Excerpt provided:

It will be understood that there may be other modifications and variations to the configurations described above that may also be within the scope of the present invention.

Claims

THE CLAIMS defining the invention are as follows:-

1. A pulsed infusion apparatus comprising a drug delivery means, an automatically controllable valve means and a catheter or the like, the drug delivery means being capable of delivering the drug through the valve means to the catheter, the catheter being capable of intravenously administering the drug to the region of a thrombus, the apparatus also including a drug supply means connected thereto in constant fluid communication via a flow restricting means with each of the drug delivery means and the valve means, wherein the drug delivery means includes a relatively small chamber capable of being pressurised to deliver the drug therefrom such that on opening of the valve means the drug passes into the catheter for a predetermined time prior to the valve means closing, and wherein the drug supply means includes a relatively large chamber capable of being pressurised to a greater extent than the small chamber of the drug delivery means such that the drug is continuously urged towards and into the small chamber from the large chamber while the valve means is closed.

2. A pulsed infusion apparatus according to claim 1 wherein the drug delivery means comprises a syringe and a pressurising member, the drug delivery means syringe including a plunger, and the drug delivery means pressurising member being adapted to provide a substantially constant force to the plunger, the force being able to be predetermined and/or adjusted if necessary.

3. A pulsed infusion apparatus according to claim 1 or claim 2 wherein the drug supply means comprises a syringe and a pressurising member, the drug supply means syringe including a plunger, and the drug supply means pressurising member being adapted to provide a substantially constant force to the drug supply means plunger, the force being able to be predetermined and/or adjusted if necessary.

4. A pulsed infusion apparatus according to claim 2 or claim 3 wherein the drug delivery means pressurising member comprises a platform which is constantly urged towards the drug delivery means plunger by virtue of a biasing means. »

[Dataset entries]

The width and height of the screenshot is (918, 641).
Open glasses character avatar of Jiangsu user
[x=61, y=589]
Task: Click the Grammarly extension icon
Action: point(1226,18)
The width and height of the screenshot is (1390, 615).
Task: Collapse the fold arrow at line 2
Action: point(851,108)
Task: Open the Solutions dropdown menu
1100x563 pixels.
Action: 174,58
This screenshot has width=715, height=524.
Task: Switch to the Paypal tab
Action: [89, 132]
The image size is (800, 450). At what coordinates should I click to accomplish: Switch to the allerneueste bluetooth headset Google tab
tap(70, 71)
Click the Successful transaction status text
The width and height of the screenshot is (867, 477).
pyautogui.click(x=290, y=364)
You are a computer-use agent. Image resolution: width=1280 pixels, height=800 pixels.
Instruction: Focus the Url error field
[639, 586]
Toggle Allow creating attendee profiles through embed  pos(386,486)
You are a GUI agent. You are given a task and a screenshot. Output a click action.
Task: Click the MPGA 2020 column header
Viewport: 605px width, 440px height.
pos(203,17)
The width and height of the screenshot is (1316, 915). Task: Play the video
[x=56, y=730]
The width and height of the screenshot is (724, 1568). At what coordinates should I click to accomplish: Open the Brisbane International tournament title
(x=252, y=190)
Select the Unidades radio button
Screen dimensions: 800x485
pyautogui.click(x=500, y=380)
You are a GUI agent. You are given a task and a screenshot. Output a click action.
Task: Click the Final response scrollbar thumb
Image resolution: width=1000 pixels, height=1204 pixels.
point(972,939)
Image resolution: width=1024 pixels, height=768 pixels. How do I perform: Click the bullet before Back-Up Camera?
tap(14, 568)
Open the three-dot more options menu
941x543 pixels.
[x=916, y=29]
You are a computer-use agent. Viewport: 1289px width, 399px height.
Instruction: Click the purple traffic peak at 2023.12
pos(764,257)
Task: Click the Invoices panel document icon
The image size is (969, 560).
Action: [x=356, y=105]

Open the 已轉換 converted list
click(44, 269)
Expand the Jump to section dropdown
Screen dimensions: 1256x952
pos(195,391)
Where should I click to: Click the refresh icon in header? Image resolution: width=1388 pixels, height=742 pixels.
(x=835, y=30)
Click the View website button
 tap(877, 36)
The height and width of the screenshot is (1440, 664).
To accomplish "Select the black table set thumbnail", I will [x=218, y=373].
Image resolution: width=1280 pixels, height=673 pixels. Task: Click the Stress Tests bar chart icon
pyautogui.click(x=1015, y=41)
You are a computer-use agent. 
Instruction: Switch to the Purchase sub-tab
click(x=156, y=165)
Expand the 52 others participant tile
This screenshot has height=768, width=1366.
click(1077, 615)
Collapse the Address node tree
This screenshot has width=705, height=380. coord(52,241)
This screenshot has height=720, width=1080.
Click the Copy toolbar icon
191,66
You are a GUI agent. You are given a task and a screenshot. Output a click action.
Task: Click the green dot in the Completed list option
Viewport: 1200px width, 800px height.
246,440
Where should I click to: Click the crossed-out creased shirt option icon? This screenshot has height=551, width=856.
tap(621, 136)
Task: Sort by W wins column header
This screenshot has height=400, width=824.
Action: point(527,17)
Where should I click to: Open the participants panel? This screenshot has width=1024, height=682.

Exercise requirements:
A – Reproduce the stretch of the pulsed infusion claims above from "It will be understood" through "the present invention.".
B – Answer these questions from the pulsed infusion claims:
(i) In claim 2, what does the drug delivery means syringe include?
(ii) In claim 4, what urges the platform toward the drug delivery means plunger?
(iii) In claim 1, which chamber can be pressurised to a greater extent?
C – Decide whether each statement agrees with the pulsed infusion claims, and quote the words that settle it:
(i) The catheter administers the drug intravenously to the region of a thrombus.
(ii) Claim 4 depends only on claim 1.
(iii) The drug supply means is connected to the drug delivery means only while the valve means is open.

Solutions per task:
A –
It will be understood that there may be other modifications and variations to the configurations described above that may also be within the scope of the present invention.

B –
(i) A plunger.
(ii) A biasing means.
(iii) The relatively large chamber of the drug supply means.

C –
(i) Yes: "the catheter being capable of intravenously administering the drug to the region of a thrombus"
(ii) No: "according to claim 2 or claim 3"
(iii) No: "in constant fluid communication via a flow restricting means with each of the drug delivery means and the valve means"